Ten tweede bestaat geen objectieve grond voor de vaste opslag. Volgens de kantonrechter is de waardestijging van de woning geen argument voor de vaste opslag. Het huurgenot van de huurder neemt immers niet toe, terwijl de huurder wel een hogere huur moet betalen.

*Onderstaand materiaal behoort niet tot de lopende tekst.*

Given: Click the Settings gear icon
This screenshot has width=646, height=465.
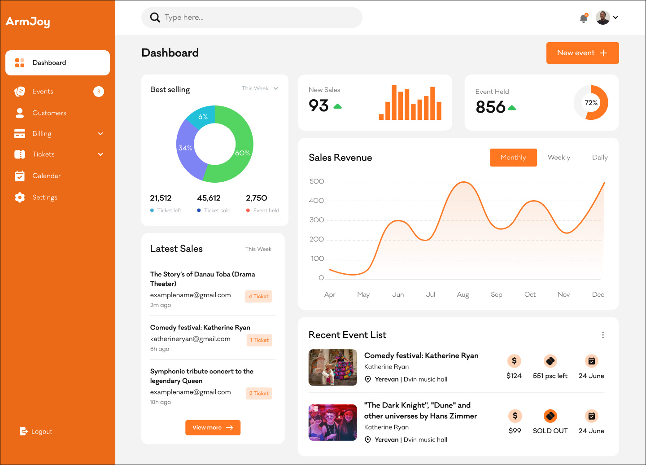Looking at the screenshot, I should (20, 197).
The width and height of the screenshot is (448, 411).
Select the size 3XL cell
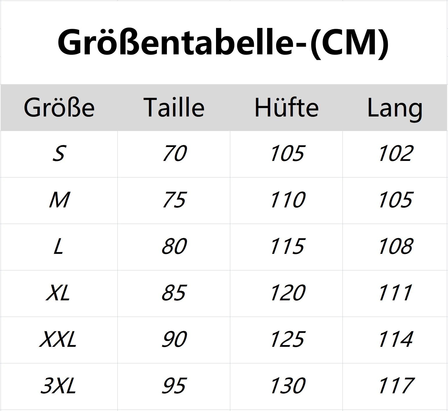pos(59,386)
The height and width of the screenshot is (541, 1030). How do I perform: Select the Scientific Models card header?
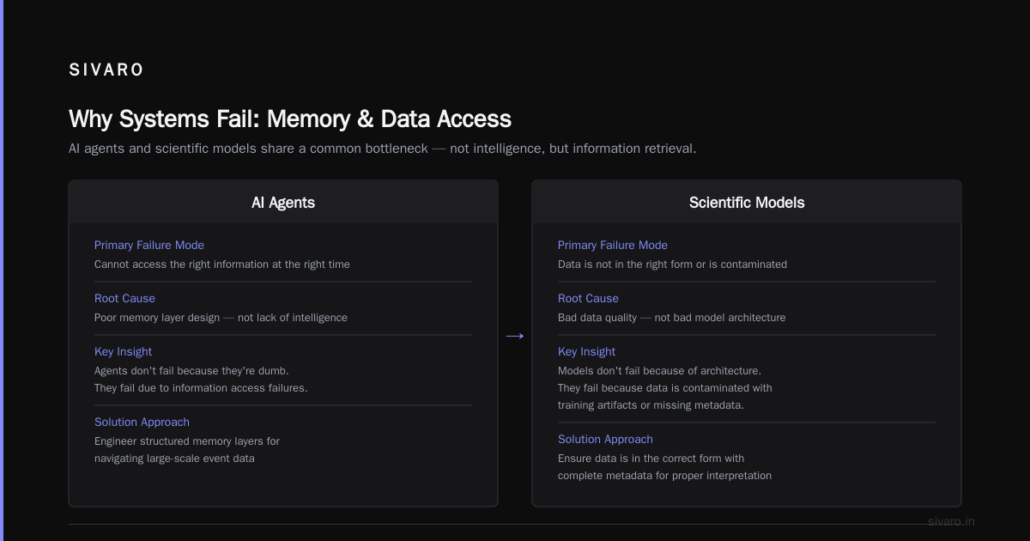(x=747, y=203)
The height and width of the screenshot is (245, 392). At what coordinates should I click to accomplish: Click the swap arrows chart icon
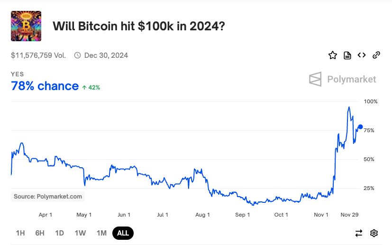click(x=359, y=233)
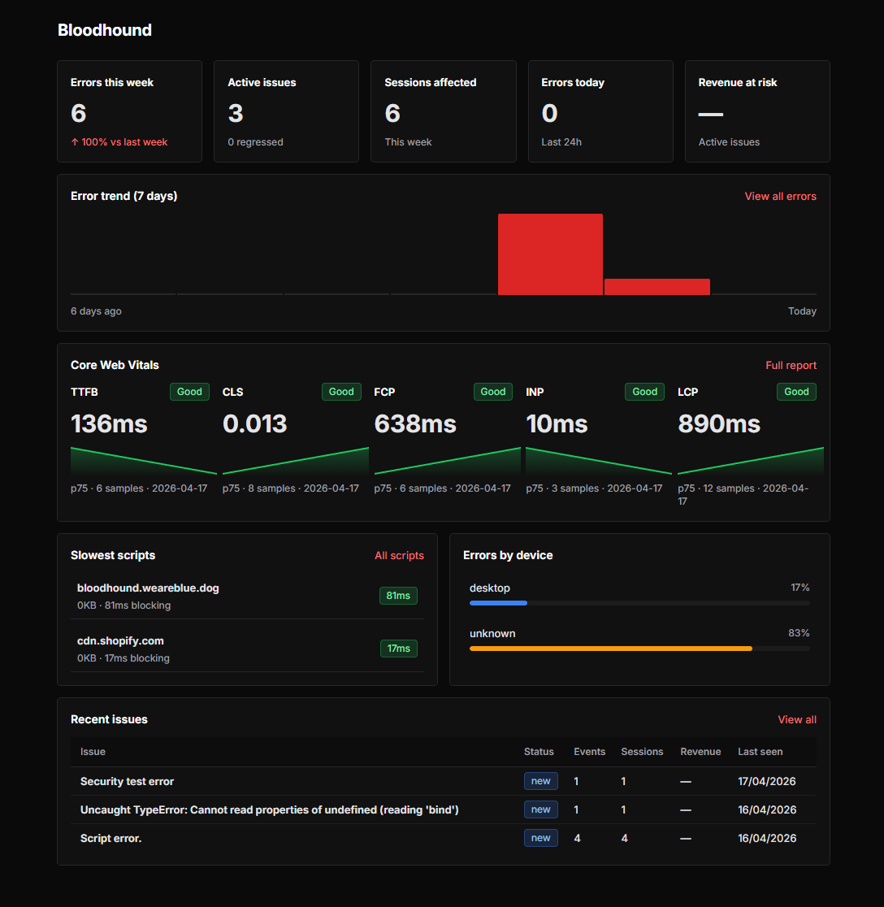Click the 17ms badge for cdn.shopify.com
884x907 pixels.
[x=398, y=648]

Ten derde heeft de huurder bij verhoging van de huur geen reële opzeggingsmogelijkheid. De kantonrechter motiveert dit onder verwijzing naar “de woningmarkt” waar een tekort aan woningen is en verhuurders vergelijkbare bedingen hanteren. De vraag is of dat argument voor iedere huurwoning opgaat. Zo kan een woningnood in Amsterdam wat mij betreft als feit van algemene bekendheid worden aangenomen. Geldt dit echter ook voor een woning in Noord-Groningen of Zuid-Limburg? Volgens Europese rechtspraak is het ontbreken van een reële opzeggingsmogelijkheid een gezichtspunt (en volgens sommigen een voorwaarde) om het beding oneerlijk te achten. Dat kan ertoe leiden dat regionaal recht ontstaat: een indexatiebeding zoals geadviseerd door de ROZ zal in Noord-Groningen geldig zijn en in Amsterdam als oneerlijk buiten werking worden gesteld. Ik ben benieuwd naar de antwoorden van de Hoge Raad op dit punt.

Verjaring
Een andere belangrijke vraag die de kantonrechter wil stellen luidt “heeft de verhuurder in een verstek-procedure waarin betaling van een huurachterstand wordt gevorderd en een huurprijswijzigingsbeding als oneerlijk is beoordeeld, de mogelijkheid om zich op verjaring van de terugbetalingsplicht te beroepen en zo ja, wanneer vangt die verjaringstermijn aan?” Die vraag hangt nauw samen met een andere vraag of het gevolg van de vernietiging van het oneerlijke beding is dat altijd (alleen) een aanvangshuurprijs heeft bestaan en indexaties ten onrechte zijn toegepast. Als het indexatiebeding alleen voor de toekomst wordt vernietigd zijn de gevolgen voor de verhuurder minder omvangrijk dan indien wat in het verleden betaald is, door de huurder onverschuldigd betaald is. Ook al zou de vordering aan verjaring bloot staan, dan nog kan de huurder toekomstige huurtermijnen verrekenen met in het verleden teveel betaalde huur.

Conclusie
Kortom: de antwoorden op de vragen zijn zeer relevant voor de praktijk. Die antwoorden zullen geruime tijd op zich laten wachten. Indien de Hoge Raad meent dat hij de vragen zelf kan beantwoorden omdat het Europese recht op dit punt helder is, kunnen de antwoorden eind 2024/begin 2025 worden verwacht. Indien de Hoge Raad meent dat de Europese rechter eerst meer duidelijkheid moet scheppen, kunnen de antwoorden tot wel twee jaar op zich laten wachten.
Tot die tijd geldt het advies dat de ROZ sinds 6 oktober 2023 geeft: “juridisch advies in te winnen bij het gebruik van een huurverhogingsbeding.” Een meer uniforme rechtspraak zal nog enige tijd op zich laten wachten.